097 LITTLE RIVER (ca 25%)

An important historical palaeontological locality. The type locality for over 60 fossil species including 2 important genotype species. It is one of only two localities in Northern Ireland exhibiting a shelly fauna in a Silurian graptolitic setting

Deglacial Complexes

MONEYMORE glaciolacustrine COMPLEX

The Moneymore complex has good scientific value, and records the final ice-margins in the Lough Neagh lowlands during the deglacial period following eastward wastage of the ice from the Sperrin mountains and Fintona hills into the lowlands. It also demonstrates the control shown by local (predominately drumlin) topography on waterbody ponding during the late stages of ice decay and is one of the few lowland locations recording the presence of fine-grained, glaciolacustrine sediments.

DONAGHMORE/ANNAHAVIL DELTA complex (MONEYMORE glaciolacustrine COMPLEX)

Landforms in the Donaghmore area are of importance in understanding the recent glacial history of Northern Ireland. A discontinuous ridge that extends for 3.5km south from Annahavil indicates that sediment was injected into a proglacial lake from several points along the western margin of the largely stagnant ice body centred on Lough Neagh. Later drainage of the lakes resulted in the dissection and subsequent subaerial erosion of the deposits. The linear, beaded morphology of ridge segments to the east of the main ridge suggests that they are eskers that supplied sediment to the ice front. This complex overlaps the boundaries between LCAs 42 and 45.

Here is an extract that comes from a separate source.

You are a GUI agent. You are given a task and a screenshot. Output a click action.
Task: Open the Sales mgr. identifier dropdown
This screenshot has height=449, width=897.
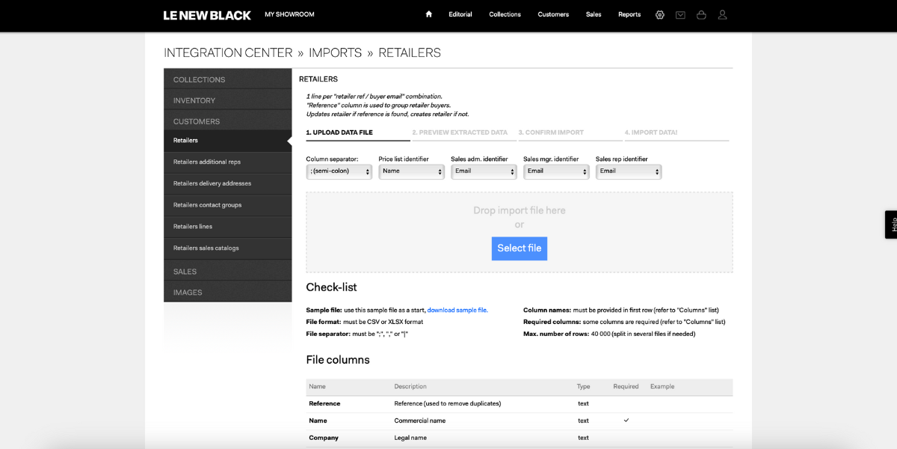click(x=556, y=171)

Other sites/units identified in the Earth Science Conservation Review

Silurian

Little River Group

Mudstones and siltstones with graptolite fossils, exposed in the Little River ASSI (097) and thus the type section of this formation. This is the type locality for over 60 fossil species and one of only two localities in N.Ireland where Silurian shelly fauna can be found.

Permian

Enler and Belfast Group

These NW-SE striking calcareous mudrocks with thin sandstone and anhydrite lenses occur in a faulted area in the south-east of LCA42, resting unconformably upon Carboniferous (Upper Palaeozoic) Rockdale limestones. The calcareous mudrocks are the equivalent of the Magnesian Limestone: two unique exposures occur in this LCA: at Tullyconnell and at Grange ESCR sites 293 and 165 respectively.

Triassic

Sherwood Sandstone Group

These north - south striking sandstones lie unconformably Carboniferous sediments, cropping out as a c.5 - 8km-wide area of low ground in the northeast of LCA42 (~20% of total area). They comprise red, purple and brown cross-stratified sandstones, siltstones with minor clay beds and partings. Outcrops occur in Draperstown Quarry (ESCR Site 268) and Lissan Water (ESCR Site 269).

Tertiary

Coagh Conglomerate

The base of the Tertiary basalt succession in this area is represented by the Coagh Conglomerate, a unit not seen elsewhere. It comprises a fluvial conglomerate with basalt and flint clasts with laterite debris. Thickness unknown but exceeds tens of metres. This is an unusual deposit, not seen in many other locations.

The Sherwood Sandstone in intruded by a discontinuous sill (north - south) in its upper beds west of Cookstown. A few Tertiary dykes are recorded - in the north and south central areas.

Caledonian, Variscan and post-Variscan aged faults of many orientations cross the area. The most significant is the Elagh Fault, a post-early Tertiary, reactivated Variscan, NE-SW oriented structure that juxtaposes Cenozoic-Mesozoic with Carboniferous. A major NE-SW trending syncline in the southwest of the LCA preserves Clogher Valley Formation in the core of an arcuate outcrop of Ballyness Formation.269

Draperstown Quarry

Mesozoic - Triassic. Exposure of Ballyloughan Formation, providing evidence for the depositional environment of Sherwood Sandstone Group: important for hydrogeological and hydrocarbon exploration.